*SOURCE*.
»»

Un vent des Carpates a soufflé sur le 49e concours de l’Eurovision le 15 mai dernier, grâce à la victoire de l’Ukrainienne Rouslana. Délaissée par l’Europe économique et politique, l’Ukraine s’est retrouvée sous les projecteurs grâce à l’Europe de la musique et à une ambassadrice au charme et aux danses…  sauvages.

 

 

«Ukraine : douze points, Ukraine twelve points… » Les Ukrainiens ne se lassent pas de cette douce et euphorisante mélodie, répétée à huit reprises le 15 mai dernier devant plus de 100 000 téléspectateurs européens. Evénément pour les uns, non-événement, pour les autres, l’Eurovision vient d’introniser à Istamboul sa nouvelle sultane : Rouslana l’Ukrainienne.

««

Données de localisation des mots et des éléments

»»

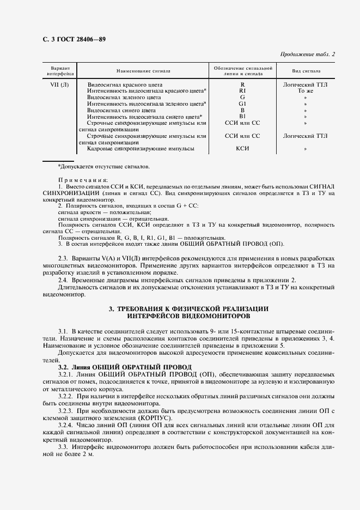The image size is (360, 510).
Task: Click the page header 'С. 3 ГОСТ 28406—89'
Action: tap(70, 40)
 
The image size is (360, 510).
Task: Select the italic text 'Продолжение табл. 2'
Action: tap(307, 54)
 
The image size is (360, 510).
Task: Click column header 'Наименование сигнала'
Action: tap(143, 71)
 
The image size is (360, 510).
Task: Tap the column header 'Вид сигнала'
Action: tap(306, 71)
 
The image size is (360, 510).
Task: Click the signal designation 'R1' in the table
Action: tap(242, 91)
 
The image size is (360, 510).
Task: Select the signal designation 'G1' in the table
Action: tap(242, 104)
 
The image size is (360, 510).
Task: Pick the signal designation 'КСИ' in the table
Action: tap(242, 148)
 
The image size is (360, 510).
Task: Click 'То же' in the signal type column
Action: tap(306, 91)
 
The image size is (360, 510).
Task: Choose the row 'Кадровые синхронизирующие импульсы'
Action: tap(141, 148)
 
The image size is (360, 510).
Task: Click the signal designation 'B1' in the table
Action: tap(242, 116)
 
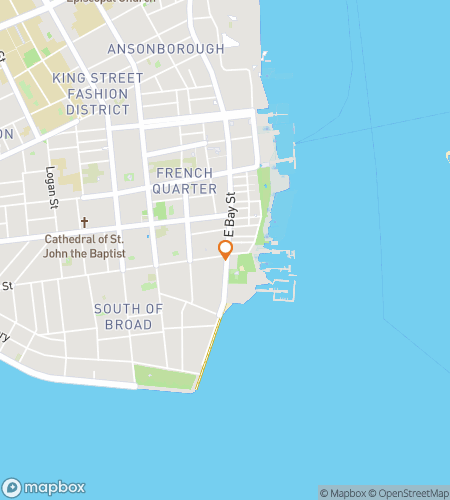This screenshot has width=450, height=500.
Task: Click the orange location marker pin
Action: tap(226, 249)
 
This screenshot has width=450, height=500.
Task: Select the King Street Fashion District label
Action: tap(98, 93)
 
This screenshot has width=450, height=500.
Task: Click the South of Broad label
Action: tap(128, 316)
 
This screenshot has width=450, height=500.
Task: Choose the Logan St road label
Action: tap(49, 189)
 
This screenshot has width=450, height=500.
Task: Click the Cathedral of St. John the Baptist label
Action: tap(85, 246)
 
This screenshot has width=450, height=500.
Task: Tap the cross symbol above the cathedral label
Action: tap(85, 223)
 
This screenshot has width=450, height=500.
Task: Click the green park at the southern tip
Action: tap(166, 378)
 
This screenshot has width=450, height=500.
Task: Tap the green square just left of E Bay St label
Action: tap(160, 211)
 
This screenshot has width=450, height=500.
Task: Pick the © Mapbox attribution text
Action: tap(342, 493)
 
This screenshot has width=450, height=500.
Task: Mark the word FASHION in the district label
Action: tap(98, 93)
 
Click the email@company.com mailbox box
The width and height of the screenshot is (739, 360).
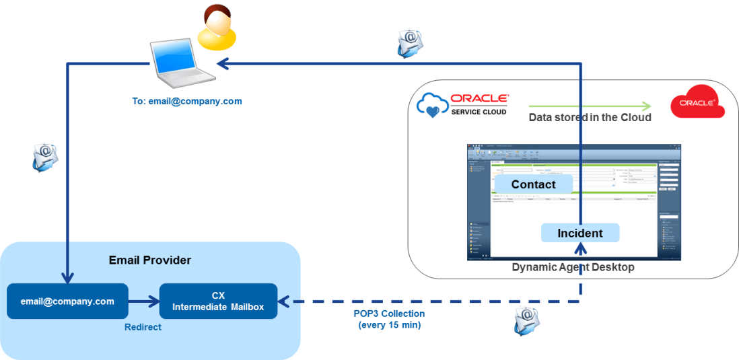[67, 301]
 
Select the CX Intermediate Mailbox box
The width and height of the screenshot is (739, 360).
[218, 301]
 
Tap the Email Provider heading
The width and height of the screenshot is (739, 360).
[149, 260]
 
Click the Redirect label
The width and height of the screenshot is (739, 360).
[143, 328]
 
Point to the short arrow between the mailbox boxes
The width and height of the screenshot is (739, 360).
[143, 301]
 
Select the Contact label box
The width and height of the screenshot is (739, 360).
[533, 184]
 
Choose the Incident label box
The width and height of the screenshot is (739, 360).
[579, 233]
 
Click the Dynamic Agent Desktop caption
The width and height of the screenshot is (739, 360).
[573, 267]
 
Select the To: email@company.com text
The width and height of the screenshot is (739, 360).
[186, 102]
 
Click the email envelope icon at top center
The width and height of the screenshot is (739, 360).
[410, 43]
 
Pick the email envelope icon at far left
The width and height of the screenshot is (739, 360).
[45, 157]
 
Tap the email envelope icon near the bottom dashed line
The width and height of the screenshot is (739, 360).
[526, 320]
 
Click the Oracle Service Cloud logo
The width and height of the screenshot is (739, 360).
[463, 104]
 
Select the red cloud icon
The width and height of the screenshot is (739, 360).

««

*CONSIGNES*.
A) Combien de fois la mélodie « Ukraine : douze points » a-t-elle été répétée le 15 mai, selon le texte sur l’Eurovision ?
B) Reproduisez fidèlement le passage du texte sur l’Eurovision qui va de « Un vent des » jusqu’à « aux danses…  sauvages. » inclus.

*RÉPONSES*.
A) À huit reprises.

B)
Un vent des Carpates a soufflé sur le 49e concours de l’Eurovision le 15 mai dernier, grâce à la victoire de l’Ukrainienne Rouslana. Délaissée par l’Europe économique et politique, l’Ukraine s’est retrouvée sous les projecteurs grâce à l’Europe de la musique et à une ambassadrice au charme et aux danses…  sauvages.